## [RAW DATA]
>> Begin
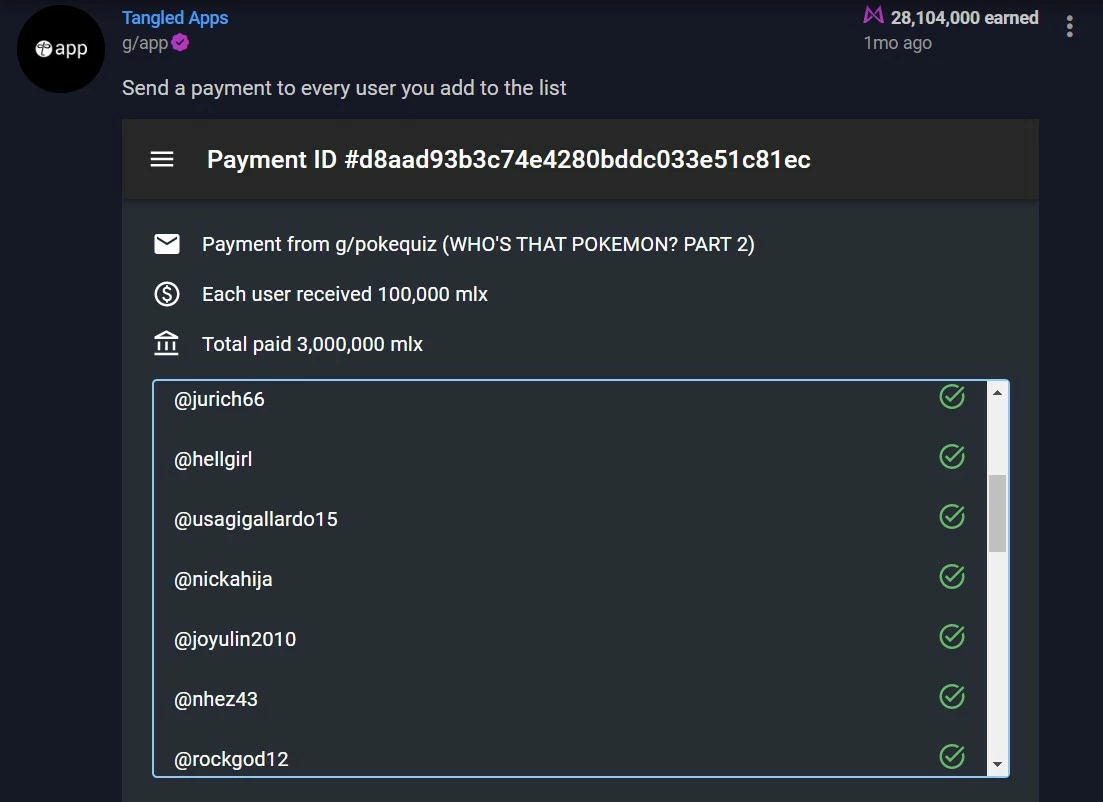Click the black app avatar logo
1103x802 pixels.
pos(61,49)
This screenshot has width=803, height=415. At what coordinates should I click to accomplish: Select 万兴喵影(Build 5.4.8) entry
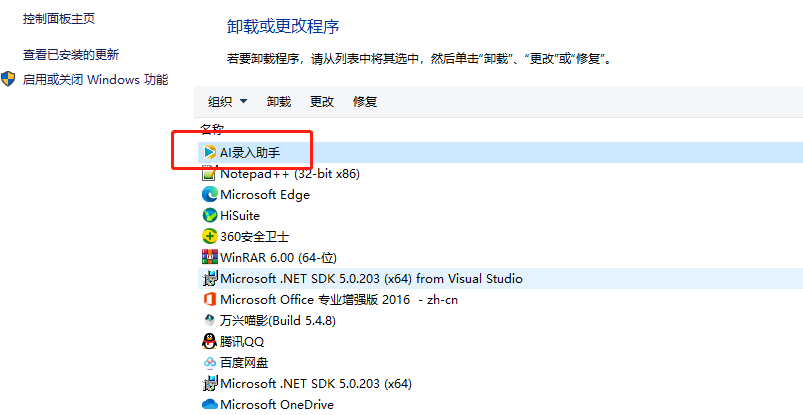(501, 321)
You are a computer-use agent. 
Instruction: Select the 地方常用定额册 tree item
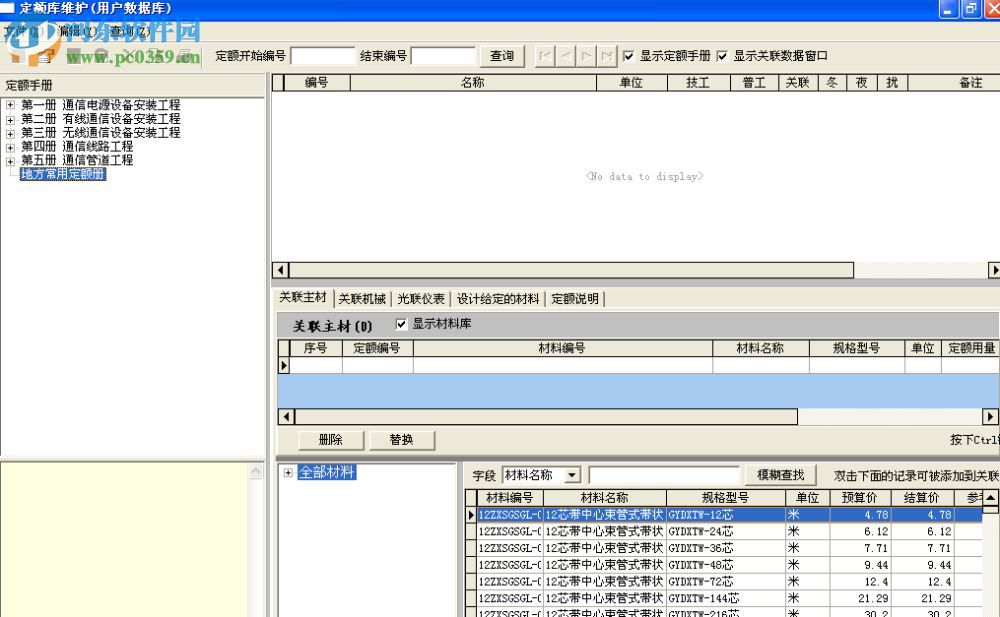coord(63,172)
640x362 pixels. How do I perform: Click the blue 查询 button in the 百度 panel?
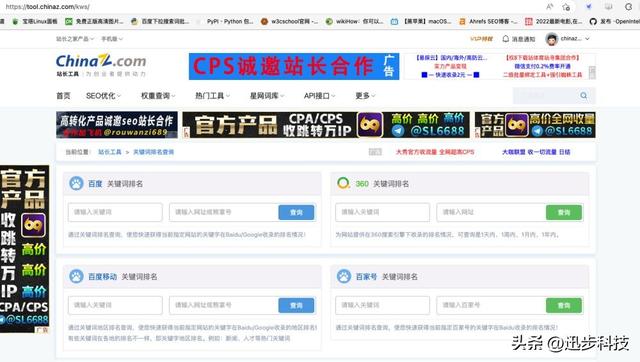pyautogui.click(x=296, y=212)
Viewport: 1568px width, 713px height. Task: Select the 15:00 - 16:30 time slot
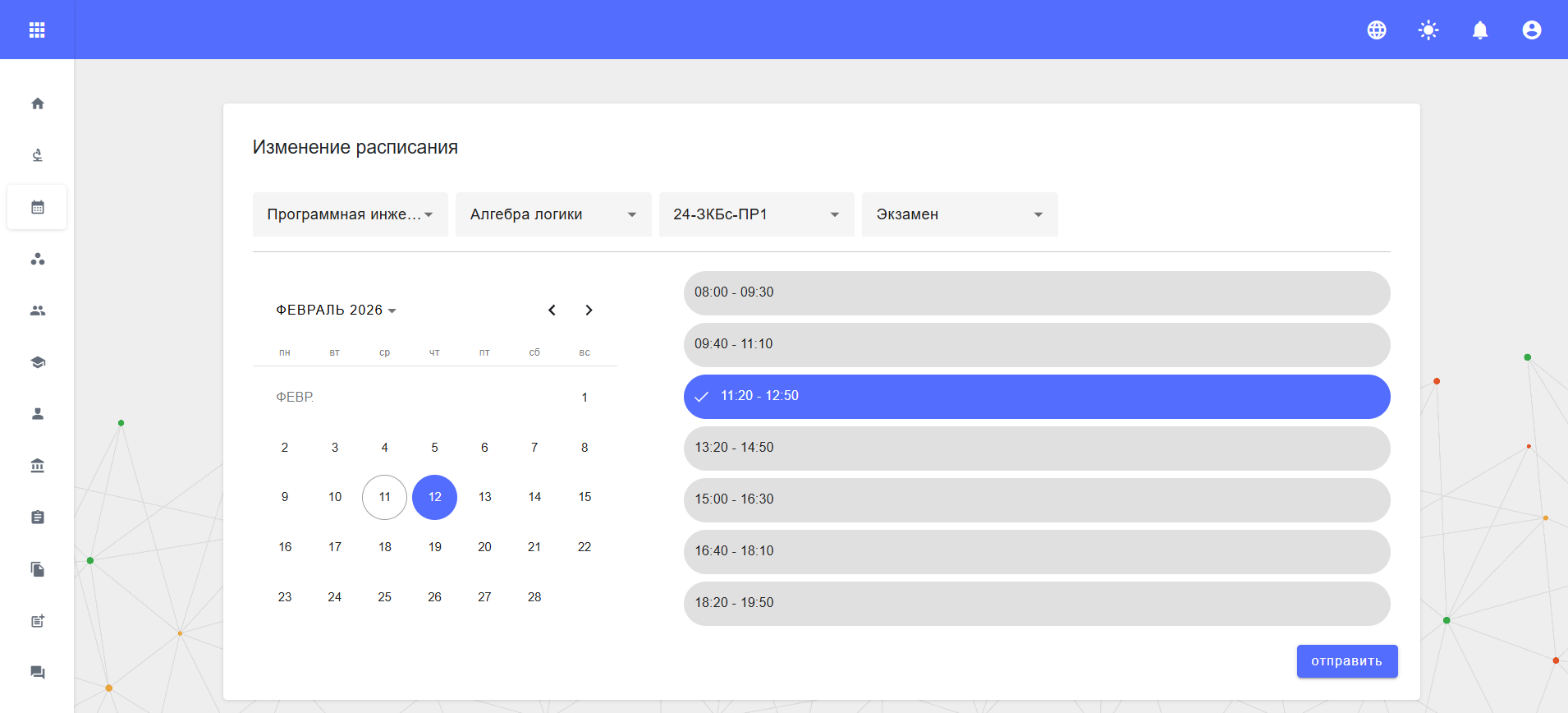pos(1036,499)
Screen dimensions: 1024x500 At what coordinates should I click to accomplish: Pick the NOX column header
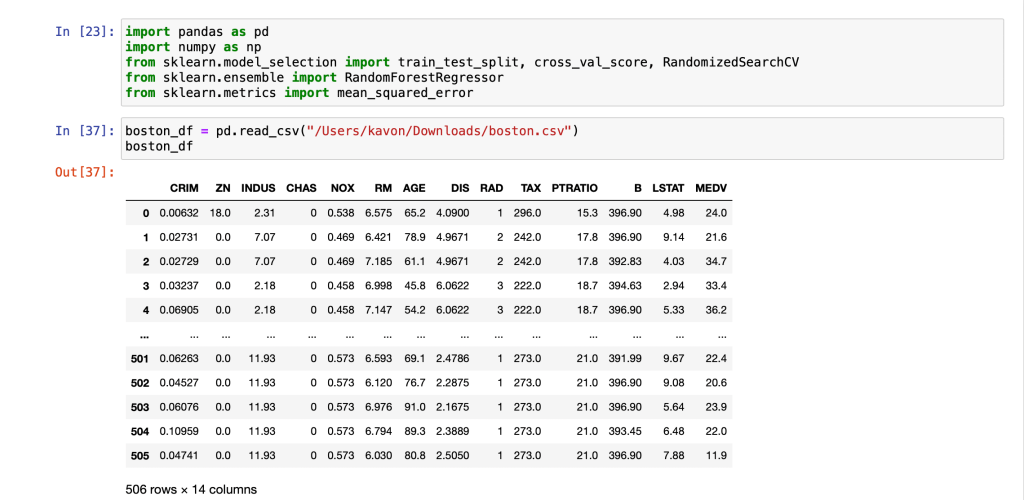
>> End
## [WHAT THIS TASK INVOLVES]
Pick out each line of the material above that contains the word "height", and copy those lines. Case counts.

## [COMPLETE RESPONSE]
This screenshot has width=803, height=415. At what coordinates should I click to accomplish: Select 万兴喵影(Build 5.4.8) entry
Viewport: 1568px width, 713px height. Task: Select the 15:00 - 16:30 time slot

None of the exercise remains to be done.